BEGIN

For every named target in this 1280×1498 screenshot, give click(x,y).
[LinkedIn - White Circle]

END
BEGIN

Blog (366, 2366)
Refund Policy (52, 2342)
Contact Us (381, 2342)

END
BEGIN

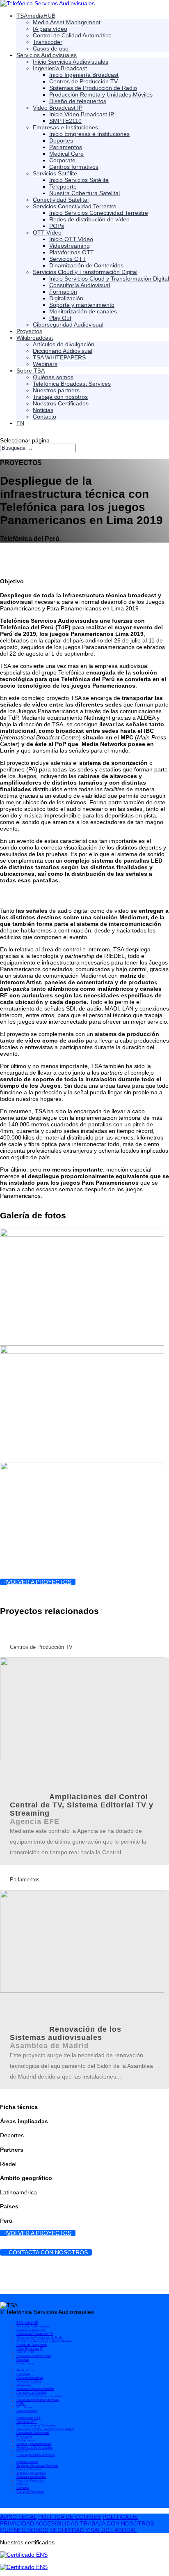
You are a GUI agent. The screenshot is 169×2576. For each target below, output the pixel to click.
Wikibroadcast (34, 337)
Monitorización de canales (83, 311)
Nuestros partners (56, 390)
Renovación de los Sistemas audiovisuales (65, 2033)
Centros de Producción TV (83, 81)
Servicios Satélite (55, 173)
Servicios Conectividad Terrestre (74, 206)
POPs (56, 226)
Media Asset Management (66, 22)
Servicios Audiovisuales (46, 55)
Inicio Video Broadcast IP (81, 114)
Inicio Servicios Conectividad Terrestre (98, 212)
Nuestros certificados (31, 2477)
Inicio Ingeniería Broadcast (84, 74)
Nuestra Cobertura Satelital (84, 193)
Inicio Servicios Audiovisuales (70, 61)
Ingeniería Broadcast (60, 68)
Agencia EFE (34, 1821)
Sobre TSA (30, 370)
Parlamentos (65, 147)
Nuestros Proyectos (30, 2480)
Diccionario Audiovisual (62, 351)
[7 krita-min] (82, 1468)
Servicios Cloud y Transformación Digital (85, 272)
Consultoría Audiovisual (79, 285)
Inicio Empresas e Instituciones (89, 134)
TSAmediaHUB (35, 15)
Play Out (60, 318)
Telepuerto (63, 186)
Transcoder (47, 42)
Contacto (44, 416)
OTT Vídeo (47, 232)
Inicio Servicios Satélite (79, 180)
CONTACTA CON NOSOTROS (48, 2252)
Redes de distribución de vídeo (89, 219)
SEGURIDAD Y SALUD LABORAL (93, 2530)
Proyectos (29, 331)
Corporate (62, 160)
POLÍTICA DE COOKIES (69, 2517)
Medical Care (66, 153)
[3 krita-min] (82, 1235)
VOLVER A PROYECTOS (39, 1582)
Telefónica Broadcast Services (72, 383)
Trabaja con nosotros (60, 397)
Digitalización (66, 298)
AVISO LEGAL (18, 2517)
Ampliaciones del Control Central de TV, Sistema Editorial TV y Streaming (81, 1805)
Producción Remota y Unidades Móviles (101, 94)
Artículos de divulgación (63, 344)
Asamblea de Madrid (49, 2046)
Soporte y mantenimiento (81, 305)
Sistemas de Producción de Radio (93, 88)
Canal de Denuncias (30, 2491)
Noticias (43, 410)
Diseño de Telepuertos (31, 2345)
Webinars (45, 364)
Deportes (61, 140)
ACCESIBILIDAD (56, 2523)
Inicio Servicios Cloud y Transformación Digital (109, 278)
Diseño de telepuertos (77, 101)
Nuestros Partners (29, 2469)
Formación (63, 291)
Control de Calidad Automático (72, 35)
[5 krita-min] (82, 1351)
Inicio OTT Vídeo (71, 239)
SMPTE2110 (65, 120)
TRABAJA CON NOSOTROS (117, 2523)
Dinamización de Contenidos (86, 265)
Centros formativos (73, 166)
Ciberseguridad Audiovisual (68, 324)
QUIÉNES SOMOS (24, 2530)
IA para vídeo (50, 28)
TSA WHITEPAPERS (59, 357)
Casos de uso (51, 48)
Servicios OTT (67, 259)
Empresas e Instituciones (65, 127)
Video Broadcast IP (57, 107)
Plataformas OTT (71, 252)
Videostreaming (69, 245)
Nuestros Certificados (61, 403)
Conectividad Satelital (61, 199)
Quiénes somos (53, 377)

END

[What you should do]: Report each line of the listing above that uses the word "Centros".

[Exercise output]:
Centros de Producción TV (83, 81)
Centros formativos (73, 166)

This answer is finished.